А с чего это горевать? В Афганистане революция, и наши там местным помогают советскую власть устанавливать, социализм строить – «интернациональный долг», в общем.
«Дорогой Леонид Ильич» упал в могилу, уронили ящик, так через месяц, аккурат перед новым, 1983 годом, пошел он в составе своего МСП за «речку» – в направлении на Герат. Тот еще азиатский городок, основанный самим Александром Македонским, а нравы будто застыли, неважно, каких пришельцев резать. Мятеж Турана Исмаила в 1979 году наглядно продемонстрировал – много о нем говорили старослужащие, исключительно матерно. Да уж, не знал он тогда, что есть город намного пакостней, и имя его, пусть не такое короткое, но острое, как клинок кинжала, что в спину втыкает убийца, – Кандагар.
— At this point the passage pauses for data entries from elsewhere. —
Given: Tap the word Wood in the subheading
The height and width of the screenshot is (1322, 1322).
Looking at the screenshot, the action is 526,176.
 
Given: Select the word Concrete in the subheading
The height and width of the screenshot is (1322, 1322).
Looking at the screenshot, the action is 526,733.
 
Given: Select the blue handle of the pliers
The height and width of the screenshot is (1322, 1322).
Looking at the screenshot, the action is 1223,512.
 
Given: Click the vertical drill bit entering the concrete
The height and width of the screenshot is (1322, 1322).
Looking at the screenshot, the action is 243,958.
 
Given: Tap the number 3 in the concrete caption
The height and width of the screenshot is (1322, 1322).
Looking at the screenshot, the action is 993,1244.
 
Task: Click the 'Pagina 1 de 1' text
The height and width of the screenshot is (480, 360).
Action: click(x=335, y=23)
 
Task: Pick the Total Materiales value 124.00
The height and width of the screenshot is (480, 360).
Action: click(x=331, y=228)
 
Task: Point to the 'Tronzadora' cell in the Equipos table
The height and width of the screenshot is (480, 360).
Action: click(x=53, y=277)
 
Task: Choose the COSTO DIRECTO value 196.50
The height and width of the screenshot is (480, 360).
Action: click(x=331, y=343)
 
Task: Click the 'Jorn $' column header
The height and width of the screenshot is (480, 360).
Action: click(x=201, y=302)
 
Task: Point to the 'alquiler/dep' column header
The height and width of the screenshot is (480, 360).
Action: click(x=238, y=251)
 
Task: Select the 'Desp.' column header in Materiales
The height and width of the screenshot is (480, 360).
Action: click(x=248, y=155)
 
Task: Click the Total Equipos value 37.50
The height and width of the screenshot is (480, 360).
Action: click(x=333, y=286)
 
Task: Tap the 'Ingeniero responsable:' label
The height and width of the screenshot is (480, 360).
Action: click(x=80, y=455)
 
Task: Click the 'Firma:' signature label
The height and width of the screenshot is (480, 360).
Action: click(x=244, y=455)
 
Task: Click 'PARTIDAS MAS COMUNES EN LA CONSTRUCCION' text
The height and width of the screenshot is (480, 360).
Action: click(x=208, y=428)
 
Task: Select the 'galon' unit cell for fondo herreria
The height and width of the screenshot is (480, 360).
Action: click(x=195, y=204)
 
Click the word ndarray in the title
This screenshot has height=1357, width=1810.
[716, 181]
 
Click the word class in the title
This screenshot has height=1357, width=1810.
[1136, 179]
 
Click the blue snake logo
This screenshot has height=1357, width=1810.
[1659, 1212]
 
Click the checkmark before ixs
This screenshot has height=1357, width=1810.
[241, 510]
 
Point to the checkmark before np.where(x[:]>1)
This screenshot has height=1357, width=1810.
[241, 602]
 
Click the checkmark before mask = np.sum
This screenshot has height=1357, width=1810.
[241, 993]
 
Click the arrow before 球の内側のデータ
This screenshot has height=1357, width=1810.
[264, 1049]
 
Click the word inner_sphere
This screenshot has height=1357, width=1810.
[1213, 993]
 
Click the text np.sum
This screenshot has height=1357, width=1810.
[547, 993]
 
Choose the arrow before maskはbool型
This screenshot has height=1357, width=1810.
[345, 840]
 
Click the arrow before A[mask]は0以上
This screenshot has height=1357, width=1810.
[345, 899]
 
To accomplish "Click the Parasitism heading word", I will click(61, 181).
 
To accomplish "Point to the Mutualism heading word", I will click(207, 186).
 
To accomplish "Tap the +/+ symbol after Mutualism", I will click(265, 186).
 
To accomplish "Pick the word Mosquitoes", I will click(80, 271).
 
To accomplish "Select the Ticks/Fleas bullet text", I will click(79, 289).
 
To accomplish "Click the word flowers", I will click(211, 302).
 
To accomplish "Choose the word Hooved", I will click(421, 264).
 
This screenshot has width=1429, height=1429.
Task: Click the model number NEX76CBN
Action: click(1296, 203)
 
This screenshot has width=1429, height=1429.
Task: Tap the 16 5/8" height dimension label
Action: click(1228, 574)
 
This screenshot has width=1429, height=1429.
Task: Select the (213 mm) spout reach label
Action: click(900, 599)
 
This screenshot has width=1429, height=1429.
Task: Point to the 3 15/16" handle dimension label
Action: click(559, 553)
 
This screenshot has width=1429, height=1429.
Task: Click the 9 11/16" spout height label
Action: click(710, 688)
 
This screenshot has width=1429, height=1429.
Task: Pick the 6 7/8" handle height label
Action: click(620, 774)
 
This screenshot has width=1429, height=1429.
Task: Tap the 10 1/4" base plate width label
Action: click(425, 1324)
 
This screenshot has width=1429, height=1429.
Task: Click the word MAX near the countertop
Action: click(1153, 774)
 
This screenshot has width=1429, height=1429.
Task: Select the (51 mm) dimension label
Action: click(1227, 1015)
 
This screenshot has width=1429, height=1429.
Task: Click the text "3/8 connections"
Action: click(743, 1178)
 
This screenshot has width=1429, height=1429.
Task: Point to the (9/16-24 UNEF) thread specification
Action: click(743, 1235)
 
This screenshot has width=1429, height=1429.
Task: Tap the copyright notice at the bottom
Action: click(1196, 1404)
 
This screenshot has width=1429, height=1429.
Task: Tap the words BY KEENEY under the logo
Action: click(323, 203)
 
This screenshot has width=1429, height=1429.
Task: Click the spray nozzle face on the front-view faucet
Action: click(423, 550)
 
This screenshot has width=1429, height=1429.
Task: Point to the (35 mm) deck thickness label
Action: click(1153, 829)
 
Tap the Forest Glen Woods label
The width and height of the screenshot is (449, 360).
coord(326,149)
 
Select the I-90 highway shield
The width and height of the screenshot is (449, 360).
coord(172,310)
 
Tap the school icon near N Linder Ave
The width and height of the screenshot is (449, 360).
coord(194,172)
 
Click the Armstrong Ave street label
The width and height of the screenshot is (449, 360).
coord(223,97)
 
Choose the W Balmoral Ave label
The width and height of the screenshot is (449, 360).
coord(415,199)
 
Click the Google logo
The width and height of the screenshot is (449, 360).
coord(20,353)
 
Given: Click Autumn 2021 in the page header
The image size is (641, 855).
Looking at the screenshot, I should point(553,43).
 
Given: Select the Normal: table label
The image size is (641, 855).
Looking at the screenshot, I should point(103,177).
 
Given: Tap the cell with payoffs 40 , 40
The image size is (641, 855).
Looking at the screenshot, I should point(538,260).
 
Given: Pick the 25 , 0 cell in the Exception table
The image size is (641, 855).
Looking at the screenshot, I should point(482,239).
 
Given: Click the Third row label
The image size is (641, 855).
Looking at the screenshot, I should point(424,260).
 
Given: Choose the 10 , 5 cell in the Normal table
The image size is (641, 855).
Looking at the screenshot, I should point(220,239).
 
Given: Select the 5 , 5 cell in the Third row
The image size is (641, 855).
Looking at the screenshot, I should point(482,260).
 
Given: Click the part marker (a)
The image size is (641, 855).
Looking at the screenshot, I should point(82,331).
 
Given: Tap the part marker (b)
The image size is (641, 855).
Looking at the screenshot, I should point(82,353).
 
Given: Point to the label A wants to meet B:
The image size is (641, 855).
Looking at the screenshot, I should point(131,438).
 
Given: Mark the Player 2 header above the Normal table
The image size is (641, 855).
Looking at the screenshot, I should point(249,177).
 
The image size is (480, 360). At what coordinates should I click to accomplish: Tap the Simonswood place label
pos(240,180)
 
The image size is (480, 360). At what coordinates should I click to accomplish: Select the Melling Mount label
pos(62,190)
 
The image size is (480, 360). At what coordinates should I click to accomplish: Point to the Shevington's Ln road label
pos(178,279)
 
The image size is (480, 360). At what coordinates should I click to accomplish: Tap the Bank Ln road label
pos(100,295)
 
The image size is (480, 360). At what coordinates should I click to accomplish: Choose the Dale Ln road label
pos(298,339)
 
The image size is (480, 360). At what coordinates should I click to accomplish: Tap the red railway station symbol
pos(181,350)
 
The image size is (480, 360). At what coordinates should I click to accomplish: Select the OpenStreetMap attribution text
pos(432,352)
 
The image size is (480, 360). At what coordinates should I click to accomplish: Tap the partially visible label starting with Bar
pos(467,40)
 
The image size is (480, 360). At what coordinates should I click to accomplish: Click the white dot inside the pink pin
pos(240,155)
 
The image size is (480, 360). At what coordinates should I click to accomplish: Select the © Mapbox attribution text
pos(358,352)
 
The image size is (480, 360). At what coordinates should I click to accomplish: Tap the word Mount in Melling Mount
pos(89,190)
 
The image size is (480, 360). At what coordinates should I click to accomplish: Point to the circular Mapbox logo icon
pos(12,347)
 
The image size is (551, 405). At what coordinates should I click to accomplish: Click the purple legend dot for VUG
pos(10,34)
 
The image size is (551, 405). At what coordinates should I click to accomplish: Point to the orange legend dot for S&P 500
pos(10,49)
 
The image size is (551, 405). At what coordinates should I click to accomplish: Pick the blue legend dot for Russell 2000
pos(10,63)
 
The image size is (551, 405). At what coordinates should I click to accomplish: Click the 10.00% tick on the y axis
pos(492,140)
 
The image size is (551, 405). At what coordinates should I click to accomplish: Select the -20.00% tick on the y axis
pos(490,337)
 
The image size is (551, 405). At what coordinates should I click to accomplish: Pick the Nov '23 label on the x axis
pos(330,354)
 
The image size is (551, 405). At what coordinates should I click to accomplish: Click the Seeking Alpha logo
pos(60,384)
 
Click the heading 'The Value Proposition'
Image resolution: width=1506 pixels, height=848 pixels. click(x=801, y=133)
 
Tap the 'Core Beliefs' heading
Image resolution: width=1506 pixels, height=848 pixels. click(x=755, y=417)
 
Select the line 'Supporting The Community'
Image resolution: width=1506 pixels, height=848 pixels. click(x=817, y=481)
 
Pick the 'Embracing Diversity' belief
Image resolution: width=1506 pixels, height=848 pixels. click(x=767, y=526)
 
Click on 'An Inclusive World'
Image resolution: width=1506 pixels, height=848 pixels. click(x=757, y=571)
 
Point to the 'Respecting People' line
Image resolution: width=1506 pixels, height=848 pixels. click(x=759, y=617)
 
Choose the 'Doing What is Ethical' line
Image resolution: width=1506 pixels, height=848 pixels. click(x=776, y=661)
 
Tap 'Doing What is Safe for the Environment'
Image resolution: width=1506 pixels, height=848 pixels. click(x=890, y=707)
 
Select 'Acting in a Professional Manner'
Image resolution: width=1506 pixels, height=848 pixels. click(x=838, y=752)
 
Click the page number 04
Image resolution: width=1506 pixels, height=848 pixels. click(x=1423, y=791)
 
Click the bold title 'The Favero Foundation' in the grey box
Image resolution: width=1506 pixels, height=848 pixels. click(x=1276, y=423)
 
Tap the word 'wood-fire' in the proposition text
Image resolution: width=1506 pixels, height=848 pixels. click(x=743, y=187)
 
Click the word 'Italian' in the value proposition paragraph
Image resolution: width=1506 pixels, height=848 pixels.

Там он и сгорел на своей «маталыге», а первого душмана увидел, когда очнулся в зиндане. Как выжил – непонятно, ожоги какой-то дрянью ему мазали, чуть ли не ослиной мочой. А вот кисть левой руки духи отсекли, как и три пальца на правой – может быть, потому и не помер, гангрена дальше не пошла. А там вскоре Алексея освободили, причем родимая милиция, как ему потом тайком сказал оперативник, капитан из Челябинска, что в спецгруппе МВД «Кобальт» служил, – он и договорился с местным курбаши.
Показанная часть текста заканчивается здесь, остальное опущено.